__DATA FOR THIS TASK__:
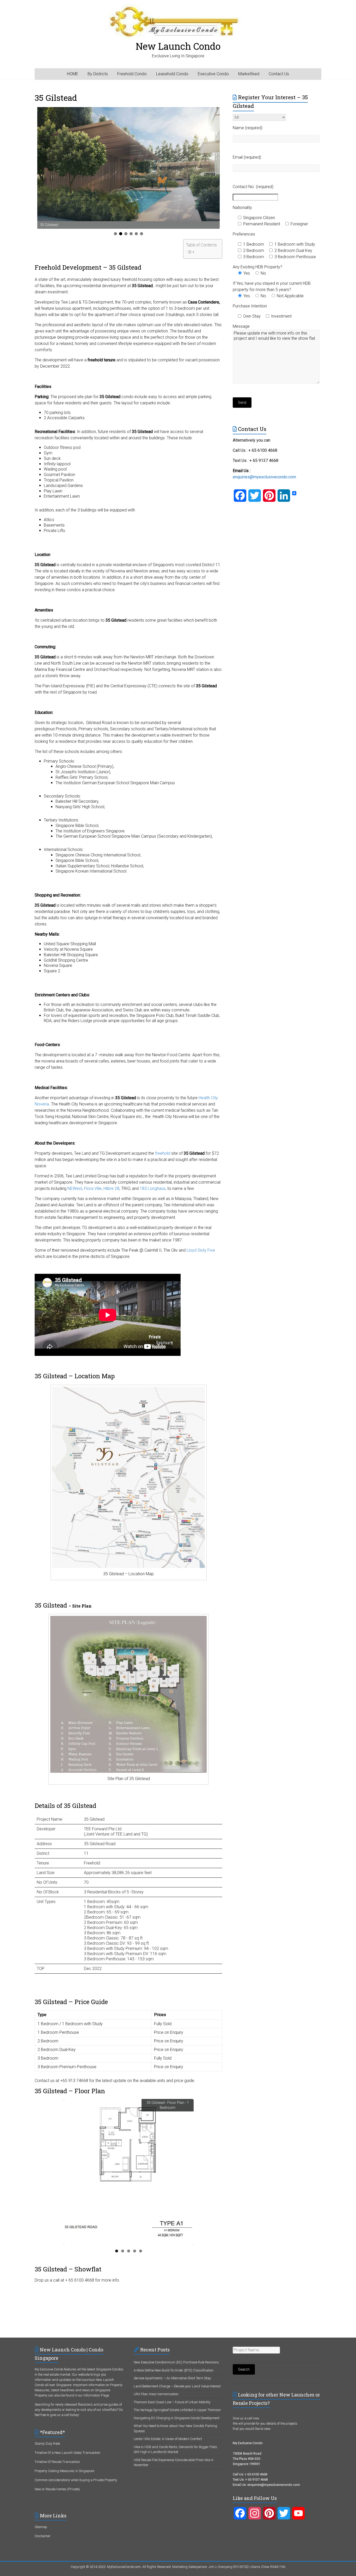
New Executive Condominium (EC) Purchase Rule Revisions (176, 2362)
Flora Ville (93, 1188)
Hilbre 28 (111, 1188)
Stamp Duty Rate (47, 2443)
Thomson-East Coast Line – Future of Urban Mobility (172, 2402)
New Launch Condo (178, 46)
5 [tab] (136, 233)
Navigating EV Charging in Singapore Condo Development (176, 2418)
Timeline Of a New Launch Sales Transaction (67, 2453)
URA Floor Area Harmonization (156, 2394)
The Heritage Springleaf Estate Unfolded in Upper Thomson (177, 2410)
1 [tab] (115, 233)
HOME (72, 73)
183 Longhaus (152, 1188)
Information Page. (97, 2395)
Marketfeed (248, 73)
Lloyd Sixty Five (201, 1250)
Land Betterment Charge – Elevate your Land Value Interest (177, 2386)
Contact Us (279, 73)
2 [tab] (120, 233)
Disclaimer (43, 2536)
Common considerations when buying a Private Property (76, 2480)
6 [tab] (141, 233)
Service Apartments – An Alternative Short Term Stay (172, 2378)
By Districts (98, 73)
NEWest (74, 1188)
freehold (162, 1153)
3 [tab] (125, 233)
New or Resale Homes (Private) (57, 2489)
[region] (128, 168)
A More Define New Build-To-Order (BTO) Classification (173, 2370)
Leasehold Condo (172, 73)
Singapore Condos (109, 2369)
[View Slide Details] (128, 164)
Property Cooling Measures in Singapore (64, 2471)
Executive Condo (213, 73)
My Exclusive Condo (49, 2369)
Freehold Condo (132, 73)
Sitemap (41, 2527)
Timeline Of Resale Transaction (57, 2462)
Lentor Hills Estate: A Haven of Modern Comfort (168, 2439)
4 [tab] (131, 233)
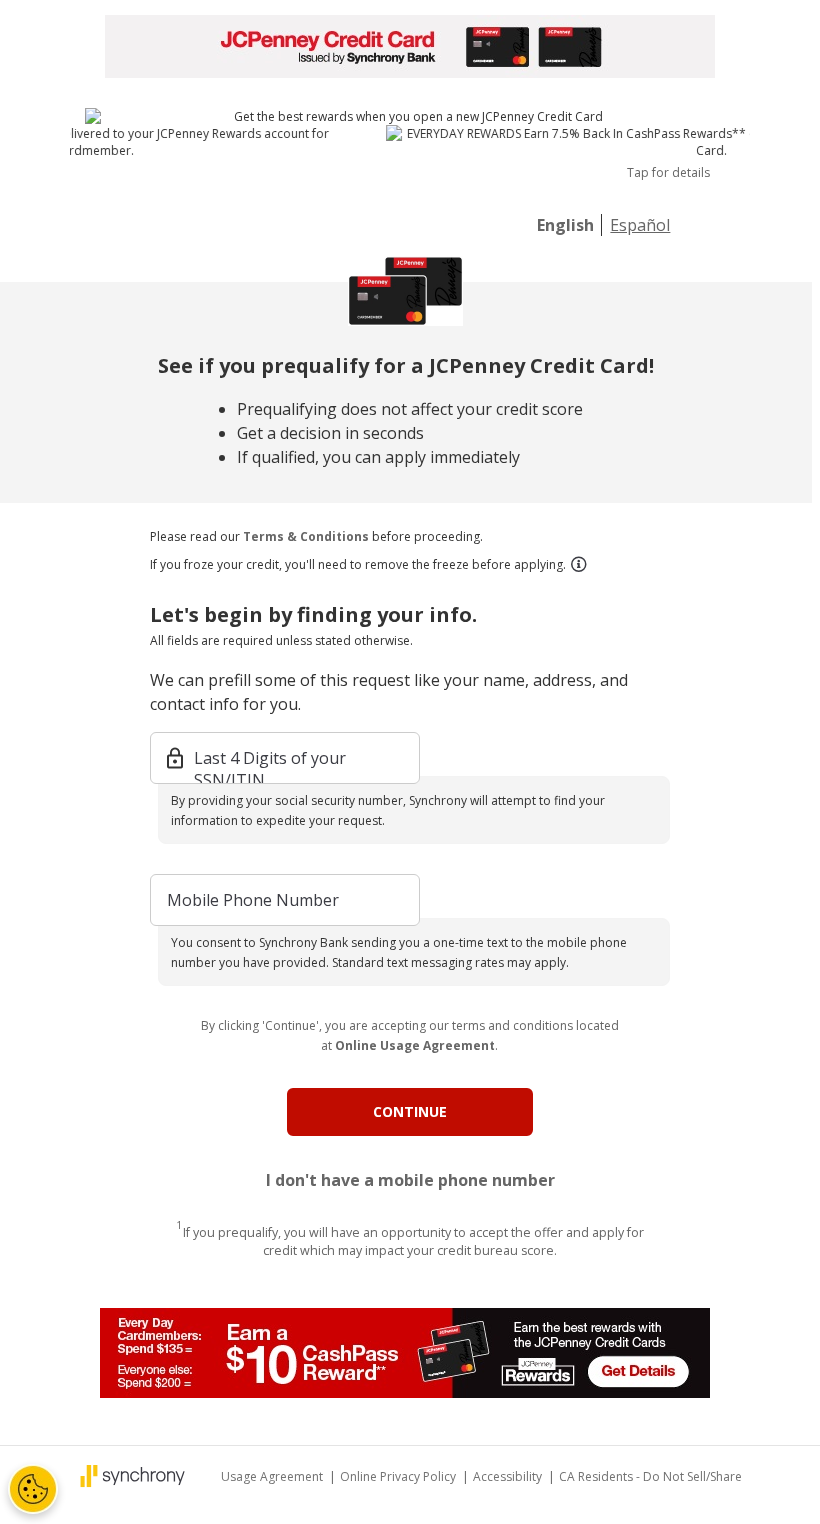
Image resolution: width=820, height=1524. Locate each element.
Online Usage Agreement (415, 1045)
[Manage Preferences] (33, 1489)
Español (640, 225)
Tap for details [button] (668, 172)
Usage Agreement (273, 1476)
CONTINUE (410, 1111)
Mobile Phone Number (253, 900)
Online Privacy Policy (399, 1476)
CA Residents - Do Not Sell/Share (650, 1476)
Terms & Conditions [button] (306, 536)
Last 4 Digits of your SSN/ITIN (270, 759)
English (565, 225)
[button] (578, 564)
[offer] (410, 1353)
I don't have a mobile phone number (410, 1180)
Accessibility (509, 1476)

__DESCRIPTION OF THE TASK__:
What lines in the data above carry "Launch"? Return them all.

__SOLUTION FOR THIS EXERCISE__:
New Launch Condo (178, 46)
Timeline Of a New Launch Sales Transaction (67, 2453)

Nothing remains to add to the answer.